Use the following information to answer the next question.

To find the enthalpy of formation of N2O4, we can use the Hess's Law which states that the enthalpy change of a reaction is the same regardless of the number of steps taken to get from reactants to products.

Given:
(i) 2NO2 (g) → N2 (g) + 2O2 (g) △H = -118.7 kJ
(ii) 2NO2 (g) → N2O4 (g) △H = -101.9 kJ

To find the enthalpy of formation of N2O4, we need to determine the enthalpy change when 1 mole of N2O4 is formed from its elements in their standard states.

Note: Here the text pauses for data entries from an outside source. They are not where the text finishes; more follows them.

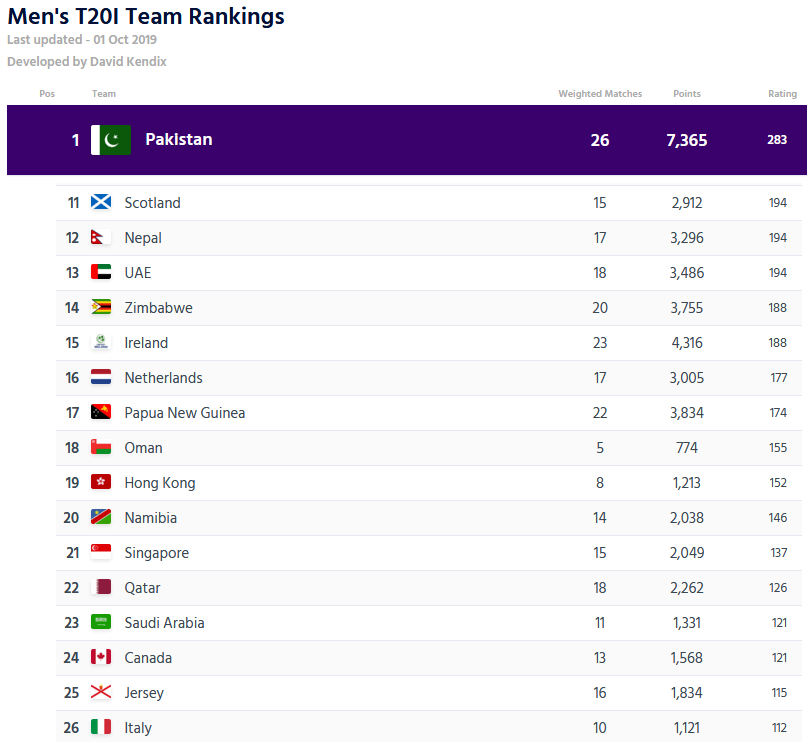
Task: Click the Scotland flag icon
Action: [x=101, y=202]
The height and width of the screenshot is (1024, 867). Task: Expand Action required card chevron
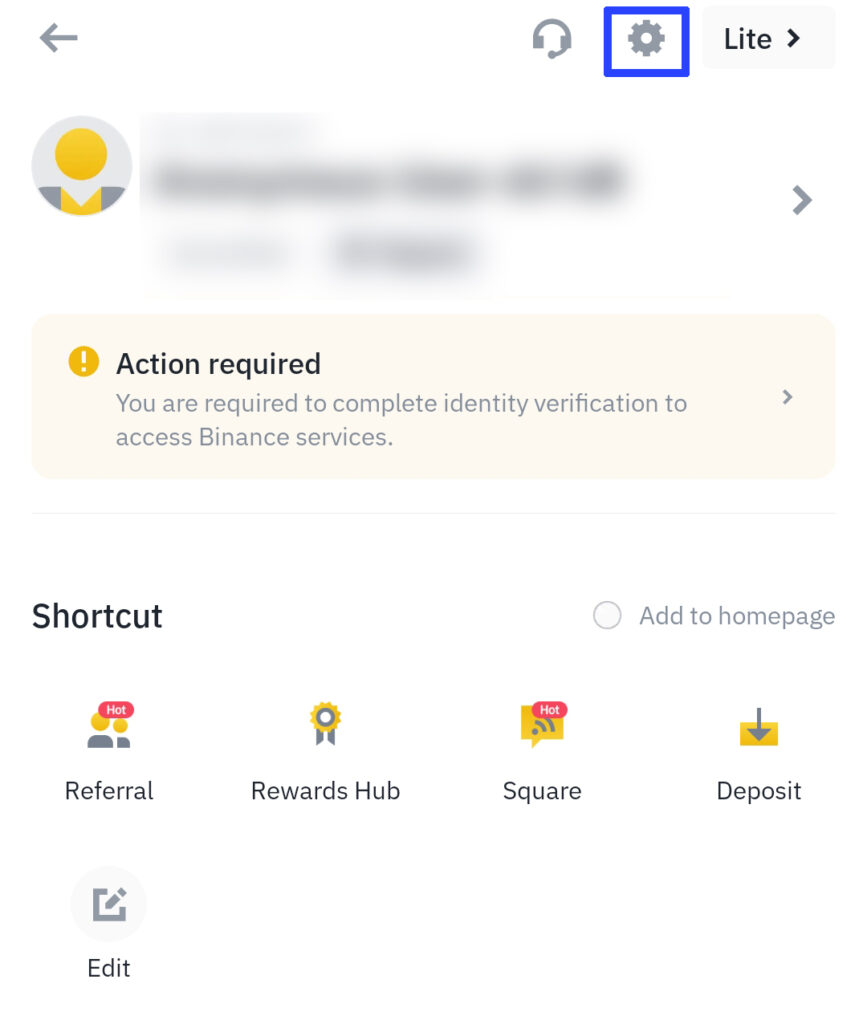click(x=787, y=397)
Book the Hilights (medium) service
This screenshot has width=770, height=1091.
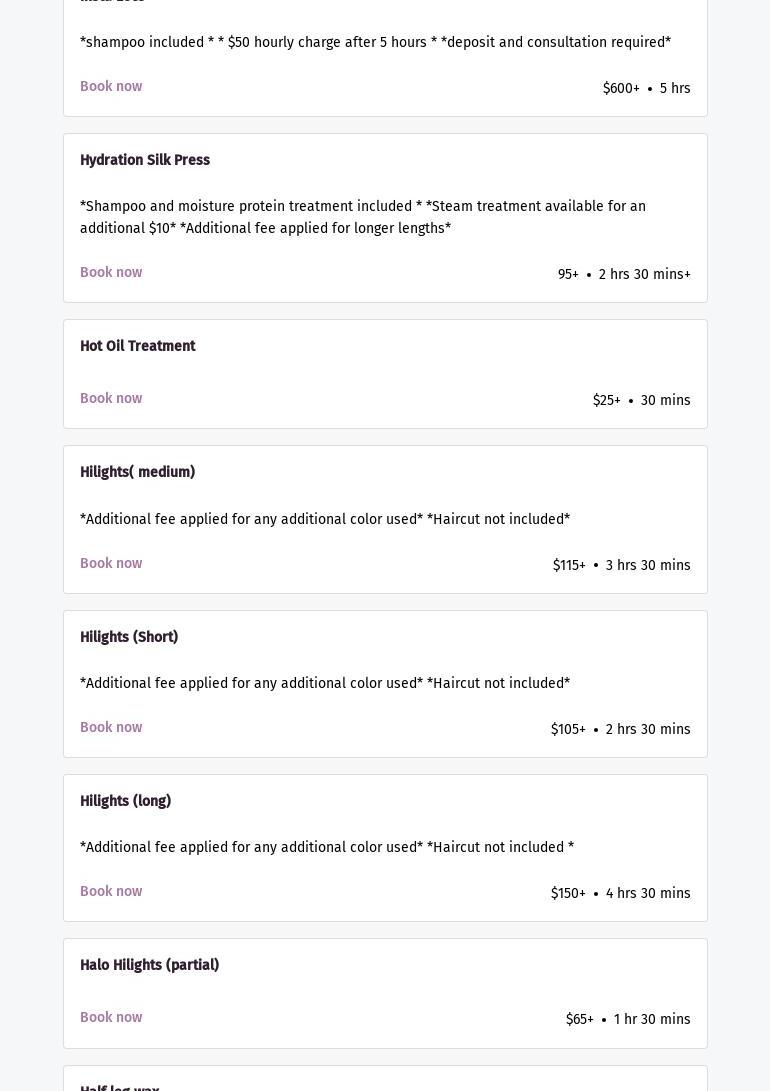(x=111, y=564)
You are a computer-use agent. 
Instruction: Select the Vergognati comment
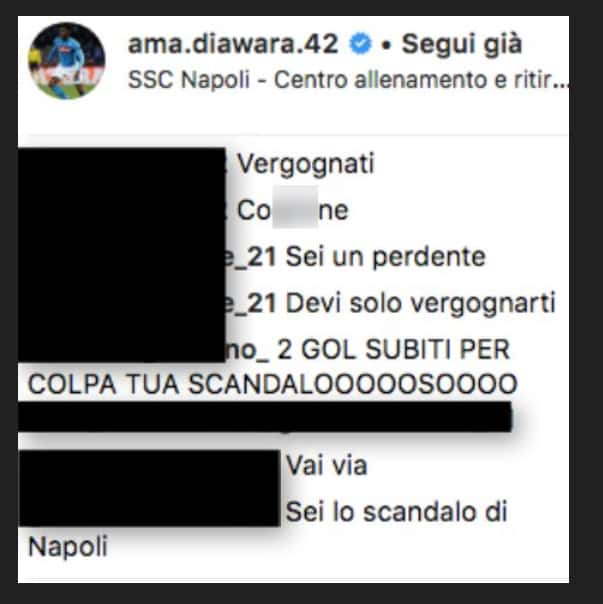pos(306,164)
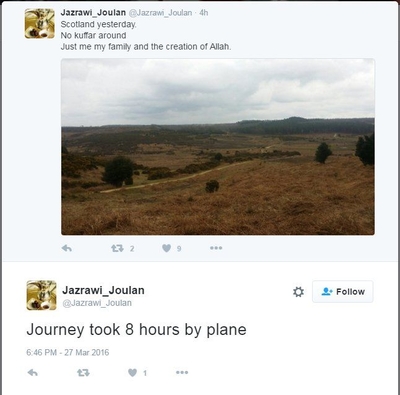This screenshot has height=395, width=400.
Task: Open more options on the Journey tweet
Action: point(182,372)
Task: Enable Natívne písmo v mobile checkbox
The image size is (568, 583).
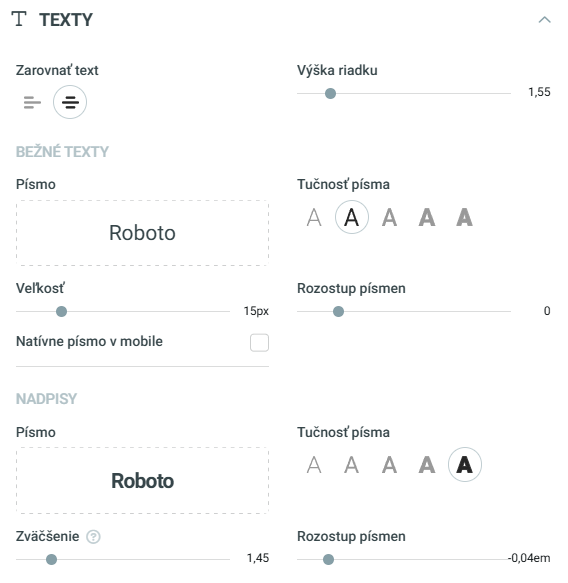Action: point(259,342)
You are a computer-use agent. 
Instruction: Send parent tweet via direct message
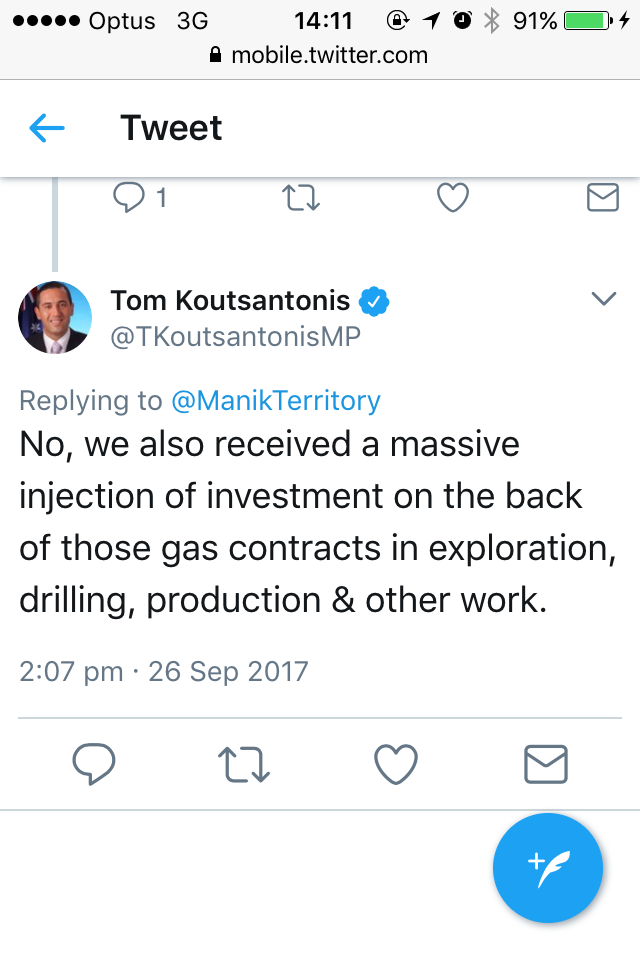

First, we can reverse reaction (ii) to get the enthalpy change when 1 mole of N2O4 is decomposed into 2 moles of NO2:
N2O4 (g) → 2NO2 (g) △H = +101.9 kJ

Next, we can reverse reaction (i) and multiply it by 2 to get the enthalpy change when 2 moles of NO2 are formed from 1 mole of N2 and 2 moles of O2:
2N2O2 (g) → 2N2 (g) + 4O2 (g) △H = +237.4 kJ

Now, we can sum up the enthalpy changes:
N2O4 (g) → 2NO2 (g) △H = +101.9 kJ
2N2O2 (g) → 2N2 (g) + 4O2 (g) △H = +237.4 kJ

By adding these two equations, we can cancel out the NO2 on both sides and get the overall equation for the formation of N2O4 from its elements:
N2O4 (g) + N2 (g) + 2O2 (g) △H = +339.3 kJ

Since we want to find the enthalpy of formation of N2O4, which is the enthalpy change when 1 mole of N2O4 is formed, we divide the above equation by 2:
1/2 N2O4 (g) + 1/2 N2 (g) + O2 (g) △H = +169.7 kJ

Therefore, the enthalpy of formation of N2O4 is +169.7 kJ.